Records for the exercise:
• • • • •
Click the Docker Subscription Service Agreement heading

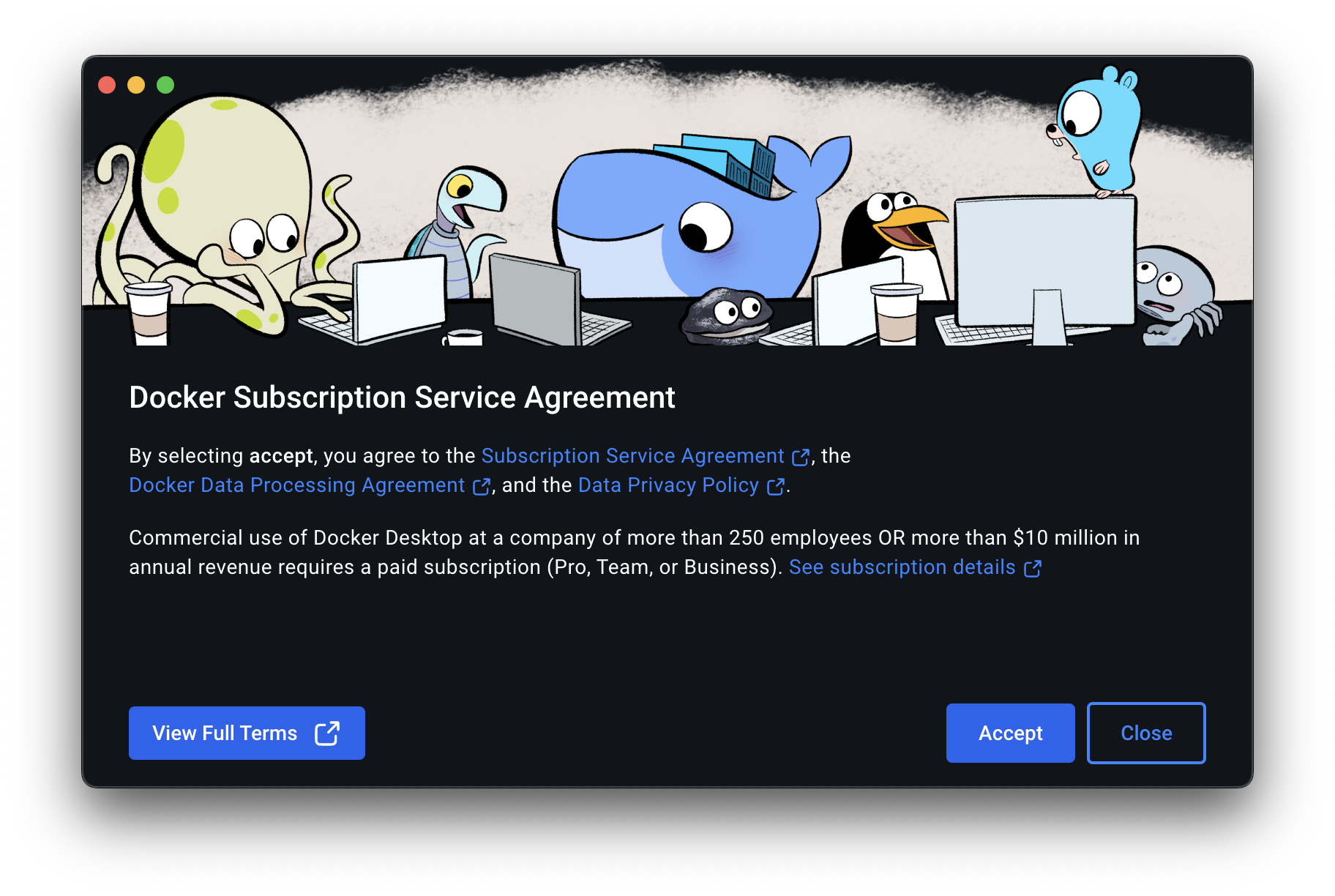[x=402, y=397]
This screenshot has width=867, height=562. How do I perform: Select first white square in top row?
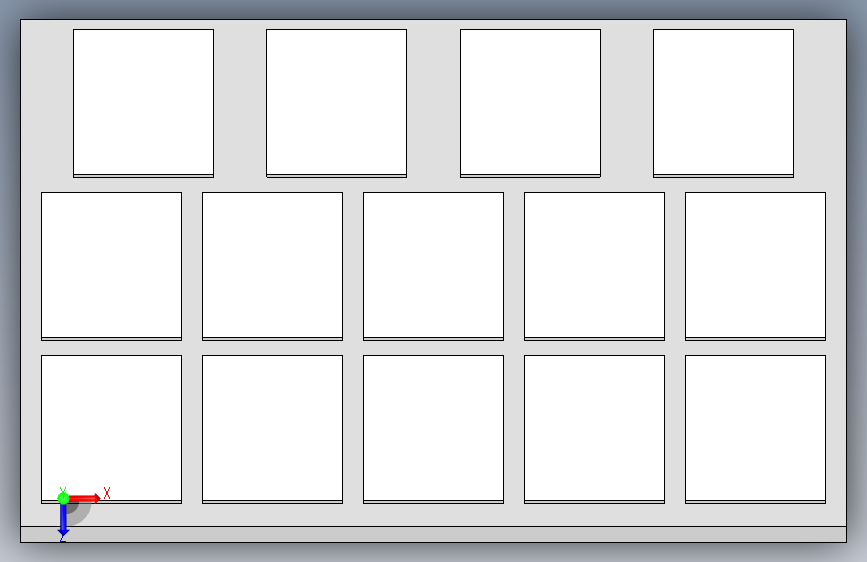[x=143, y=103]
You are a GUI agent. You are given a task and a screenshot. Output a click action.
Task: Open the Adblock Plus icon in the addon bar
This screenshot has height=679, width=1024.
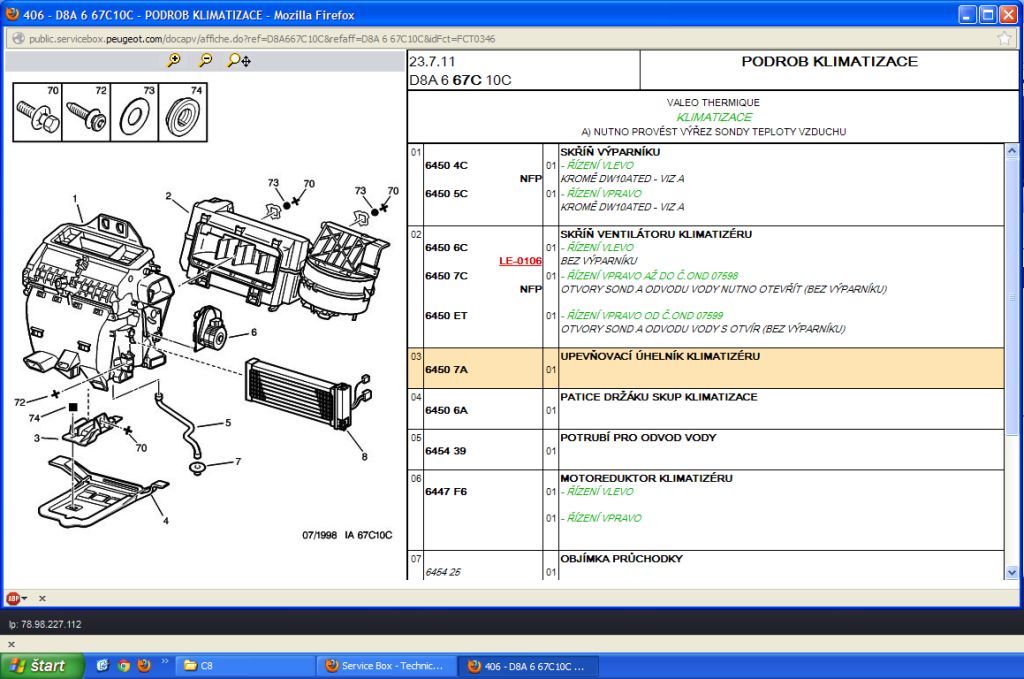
• • • • •
Write out the lines beginning at the line with "Task: Open the" and ending at the last line of the entries. Include no pictures.

Task: Open the Adblock Plus icon in the addon bar
This screenshot has height=679, width=1024.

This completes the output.